Kasus ini memperlihatkan bahwa modus operandi korupsi di BUMN bisa sistematis dan kompleks, menuntut tindakan cepat dan tegas dari penegak hukum.
Sementara PT PP (Persero) Tbk (PTPP) telah angkat bicara selepas Komisi Pemberantasan Korupsi (KPK) menahan dua petingginya yang diduga terlibat korupsi proyek fiktif di lingkungan perusahaan itu.
Corporate Secretary PTPP Joko Raharjo mengatakan perseroan telah melakukan penyelidikan internal sejak Desember 2024 atas kasus yang belakangan ditangani lembaga antirasuah tersebut.
Joko mengatakan perseroannya menghormati seluruh proses hukum yang saat ini tengah berjalan di KPK. Di sisi lain, Joko memastikan, proses hukum itu tidak menganggu operasi dan proyek yang saat ini dikerjakan PTPP.
“PTPP tetap menjalankan kegiatan usaha secara profesional. Kami berkomitmen menjaga kepercayaan pemangku kepentingan dan memastikan setiap proyek berjalan sebagaimana mestinya,” kata Joko dalam keterangan resmi, Rabu (26/11/2025).
Sebelumnya, KPK menahan dua pejabat PT PP, Kepala Divisi EPC Didik Mardiyanto dan Senior Manager Head of Finance & Human Capital Department Divisi EPC Herry Nurdy Nasution.
Keduanya ditahan sejak 25 November hingga 14 Desember 2025 di Rutan Gedung Merah Putih. Penahanan dilakukan setelah penyidik menemukan dugaan rekayasa sejumlah proyek di divisi EPC pada 2022–2023.
Dalam konstruksi perkara, Didik dan Herry diduga memanfaatkan sejumlah proyek EPC, baik yang dikerjakan sendiri maupun melalui konsorsium, untuk menarik dana melalui vendor yang dibuat seolah-olah sah.

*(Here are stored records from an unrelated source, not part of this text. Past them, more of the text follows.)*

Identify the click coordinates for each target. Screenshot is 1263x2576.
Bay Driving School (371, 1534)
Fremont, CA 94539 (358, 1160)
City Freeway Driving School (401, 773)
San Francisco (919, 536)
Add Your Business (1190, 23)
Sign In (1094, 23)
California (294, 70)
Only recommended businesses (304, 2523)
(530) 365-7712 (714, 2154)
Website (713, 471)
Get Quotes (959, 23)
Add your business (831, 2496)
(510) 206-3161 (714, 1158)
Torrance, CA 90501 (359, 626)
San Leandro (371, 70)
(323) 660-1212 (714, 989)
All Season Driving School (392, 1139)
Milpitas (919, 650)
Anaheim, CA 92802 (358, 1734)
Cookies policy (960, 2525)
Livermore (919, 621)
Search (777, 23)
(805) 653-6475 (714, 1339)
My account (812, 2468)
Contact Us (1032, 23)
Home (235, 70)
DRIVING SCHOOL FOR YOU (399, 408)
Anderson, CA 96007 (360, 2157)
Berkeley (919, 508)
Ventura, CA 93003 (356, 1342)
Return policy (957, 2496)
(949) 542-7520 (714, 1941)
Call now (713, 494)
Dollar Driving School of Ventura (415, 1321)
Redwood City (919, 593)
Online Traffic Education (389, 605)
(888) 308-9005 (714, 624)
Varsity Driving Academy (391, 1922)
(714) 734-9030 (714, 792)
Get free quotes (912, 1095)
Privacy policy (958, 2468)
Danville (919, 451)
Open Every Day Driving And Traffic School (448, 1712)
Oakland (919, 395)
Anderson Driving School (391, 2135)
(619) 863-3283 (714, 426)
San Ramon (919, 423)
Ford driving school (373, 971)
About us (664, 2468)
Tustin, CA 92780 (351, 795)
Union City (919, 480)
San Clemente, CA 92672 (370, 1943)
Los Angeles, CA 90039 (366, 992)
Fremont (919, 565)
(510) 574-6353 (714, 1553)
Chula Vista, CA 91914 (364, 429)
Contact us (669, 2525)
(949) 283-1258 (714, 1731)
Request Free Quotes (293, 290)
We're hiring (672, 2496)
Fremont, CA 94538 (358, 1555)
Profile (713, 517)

Skema itu pertama kali muncul pada Juni 2022 ketika Didik meminta Herry menyiapkan dana Rp25 miliar dengan dalih kebutuhan Proyek Cisem.
Untuk memperlancar pencairan, mereka menggunakan nama beberapa individu seperti office boy dan staf internal sebagai pemilik perusahaan pemasok, lalu membuatkan dokumen purchase order dan tagihan fiktif agar pembayaran terlihat wajar.
Setelah dana cair melalui vendor-vendor tersebut, Didik dan Herry menerima kembali uang tersebut melalui perantara dalam bentuk valuta asing.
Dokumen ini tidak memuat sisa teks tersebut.